Can the Republicans still win? To quote GOP vice presidential nominee Sarah Palin, “You betcha.”
American voters do not usually shift decisively just before an election but have done so occasionally. The most dramatic recent example is from the 1980 presidential election. The only debate between incumbent Democratic President Jimmy Carter and Republican challenger Ronald Reagan was held a little more than a week before voting.
Reagan’s television performance skillfully demolished Carter campaign attacks that he was too old and too extreme to occupy the White House. In the few days of campaigning left, Reagan surged from behind and won the popular vote by a decisive 10-point margin.
In 1968, the Democratic nominee, Vice President Hubert Humphrey, eliminated a 12-point gap in early October to a very narrow election loss to Republican Richard Nixon. Humphrey accomplished this despite association with very unpopular President Lyndon Johnson, a tumultuous violent year, and a party bitterly divided over the Vietnam War.
In a less dramatic example, Democratic nominee Al Gore in 2000 was trailing by 7 percent 10 days before the election. He erased this and in fact finished ahead of Republican George W. Bush in the popular vote, though he lost the White House in the Electoral College when the U.S. Supreme Court awarded the contested state of Florida to his opponent.
Reagan’s White House election victory also reflected differing motivation among voters. Especially when combined with a last minute opinion shift, this can produce stunning upsets. In 1948, polls and politicians generally assumed that beleaguered Democratic President Harry S. Truman would lose to the Republican ticket headed by Governor Thomas E. Dewey of New York. Truman’s stunning victory is symbolized by the famous photograph of him holding a copy of the staunchly conservative Republican newspaper The Chicago Tribune. The huge headline declared “Dewey Defeats Truman.”
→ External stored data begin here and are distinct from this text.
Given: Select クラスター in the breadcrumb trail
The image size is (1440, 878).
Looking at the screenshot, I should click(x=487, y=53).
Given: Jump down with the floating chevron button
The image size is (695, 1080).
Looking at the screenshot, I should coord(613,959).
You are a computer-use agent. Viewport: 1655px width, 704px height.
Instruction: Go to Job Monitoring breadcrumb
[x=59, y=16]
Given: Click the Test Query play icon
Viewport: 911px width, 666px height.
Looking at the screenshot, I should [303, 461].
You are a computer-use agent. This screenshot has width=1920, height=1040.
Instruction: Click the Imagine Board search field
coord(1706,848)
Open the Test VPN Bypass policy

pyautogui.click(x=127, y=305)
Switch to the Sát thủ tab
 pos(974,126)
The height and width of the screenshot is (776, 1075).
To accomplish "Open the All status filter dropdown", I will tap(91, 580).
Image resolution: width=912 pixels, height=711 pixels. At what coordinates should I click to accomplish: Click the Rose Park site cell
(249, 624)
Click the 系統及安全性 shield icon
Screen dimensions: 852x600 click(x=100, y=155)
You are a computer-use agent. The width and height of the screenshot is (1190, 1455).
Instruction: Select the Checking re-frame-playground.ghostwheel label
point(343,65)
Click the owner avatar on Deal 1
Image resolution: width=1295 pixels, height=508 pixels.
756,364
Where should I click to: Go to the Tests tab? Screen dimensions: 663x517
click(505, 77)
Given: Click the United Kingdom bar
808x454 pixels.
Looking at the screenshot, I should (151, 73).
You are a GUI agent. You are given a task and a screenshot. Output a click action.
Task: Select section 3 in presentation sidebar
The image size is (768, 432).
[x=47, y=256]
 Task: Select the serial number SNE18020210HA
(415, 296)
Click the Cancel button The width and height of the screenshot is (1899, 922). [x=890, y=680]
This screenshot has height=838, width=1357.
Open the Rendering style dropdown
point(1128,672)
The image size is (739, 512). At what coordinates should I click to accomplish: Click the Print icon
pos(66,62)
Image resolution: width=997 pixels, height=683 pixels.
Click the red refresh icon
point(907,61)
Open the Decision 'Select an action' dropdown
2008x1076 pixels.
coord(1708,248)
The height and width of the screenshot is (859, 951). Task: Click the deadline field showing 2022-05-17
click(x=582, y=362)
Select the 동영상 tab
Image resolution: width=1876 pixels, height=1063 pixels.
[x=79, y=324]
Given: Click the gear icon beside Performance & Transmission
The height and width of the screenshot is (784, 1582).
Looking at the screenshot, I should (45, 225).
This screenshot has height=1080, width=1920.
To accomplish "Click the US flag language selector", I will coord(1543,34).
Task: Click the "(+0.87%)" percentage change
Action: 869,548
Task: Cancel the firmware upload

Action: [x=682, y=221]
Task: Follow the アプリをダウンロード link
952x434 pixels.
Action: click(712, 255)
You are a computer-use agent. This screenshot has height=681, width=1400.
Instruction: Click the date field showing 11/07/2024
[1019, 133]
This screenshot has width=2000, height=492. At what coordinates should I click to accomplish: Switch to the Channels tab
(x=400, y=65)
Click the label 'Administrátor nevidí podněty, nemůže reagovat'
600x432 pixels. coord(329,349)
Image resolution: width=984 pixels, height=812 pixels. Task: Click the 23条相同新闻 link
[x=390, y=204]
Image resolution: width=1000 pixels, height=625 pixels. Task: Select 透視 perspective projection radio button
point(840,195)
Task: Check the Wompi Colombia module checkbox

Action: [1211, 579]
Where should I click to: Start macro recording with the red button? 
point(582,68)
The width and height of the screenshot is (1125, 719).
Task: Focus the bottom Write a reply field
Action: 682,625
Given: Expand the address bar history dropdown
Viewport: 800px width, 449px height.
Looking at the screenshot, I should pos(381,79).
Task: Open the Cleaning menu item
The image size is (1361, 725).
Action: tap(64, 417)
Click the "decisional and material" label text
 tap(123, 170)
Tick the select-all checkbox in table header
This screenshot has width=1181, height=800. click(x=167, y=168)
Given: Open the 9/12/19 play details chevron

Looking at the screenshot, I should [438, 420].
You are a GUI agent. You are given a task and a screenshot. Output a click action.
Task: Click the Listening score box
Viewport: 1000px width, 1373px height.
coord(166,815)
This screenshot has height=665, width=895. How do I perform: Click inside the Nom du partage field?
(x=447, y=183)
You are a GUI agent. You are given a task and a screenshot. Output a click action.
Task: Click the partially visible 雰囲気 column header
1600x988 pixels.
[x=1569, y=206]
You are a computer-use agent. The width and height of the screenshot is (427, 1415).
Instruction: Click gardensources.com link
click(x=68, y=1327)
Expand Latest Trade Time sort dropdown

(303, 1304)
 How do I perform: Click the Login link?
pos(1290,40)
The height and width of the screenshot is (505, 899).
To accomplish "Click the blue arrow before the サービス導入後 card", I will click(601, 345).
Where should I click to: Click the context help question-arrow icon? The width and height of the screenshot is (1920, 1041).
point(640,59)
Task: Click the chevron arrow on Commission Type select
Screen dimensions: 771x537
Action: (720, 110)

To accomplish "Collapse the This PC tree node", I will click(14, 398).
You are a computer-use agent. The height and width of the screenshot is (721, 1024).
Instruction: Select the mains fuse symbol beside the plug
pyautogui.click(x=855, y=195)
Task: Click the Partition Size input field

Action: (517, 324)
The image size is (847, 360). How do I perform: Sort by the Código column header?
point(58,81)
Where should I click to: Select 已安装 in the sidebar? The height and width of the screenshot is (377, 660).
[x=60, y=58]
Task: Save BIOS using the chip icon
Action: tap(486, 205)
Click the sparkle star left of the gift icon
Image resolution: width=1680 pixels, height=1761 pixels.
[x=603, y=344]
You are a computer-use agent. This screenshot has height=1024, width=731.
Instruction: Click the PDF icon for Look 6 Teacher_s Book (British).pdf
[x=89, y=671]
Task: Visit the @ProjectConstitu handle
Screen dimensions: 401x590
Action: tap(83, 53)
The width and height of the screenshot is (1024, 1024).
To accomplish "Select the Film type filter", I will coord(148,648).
Studies by Samuel Lubell and other opinion experts are persuasive that a late shift to Truman was greatly reinforced by complacency in the Republican rank and file. A Dewey victory was widely viewed as in the bag. Also, Dewey’s extremely bland public style — he was once described as looking like the plastic groom on topic of wedding cake — further dampened turnout.
Nonstop campaigning
Meanwhile, Truman’s ferocious non-stop campaigning drew attention, accumulated respect and ultimately led to victory. The president also was effective in placing public blame for the economic problems of that time on a Republican “Do Nothing” Congress. That appeal was particularly persuasive with hard-pressed midwestern farmers otherwise inclined to vote Republican.
Another factor that may affect the outcome of this election is the so-called “Bradley Effect.” In 1982, Los Angeles Mayor Tom Bradley, an African-American, was defeated for governor of California even though polls showed him winning.
This and other examples argue some voters are more included in opinion polls than in the voting booth to support a minority candidate.
The 2008 presidential campaign has been remarkably free of appeals to racism, despite personal attacks by both sides. The fact that a major party ticket is headed by an African-American is enormously important -- and positive. A Democratic victory, however, won’t be guaranteed until demonstrated by the electorate.
X Arthur I. Cyr is Clausen Distinguished Professor at Carthage College in Wisconsin. Distributed by Scripps Howard News Service.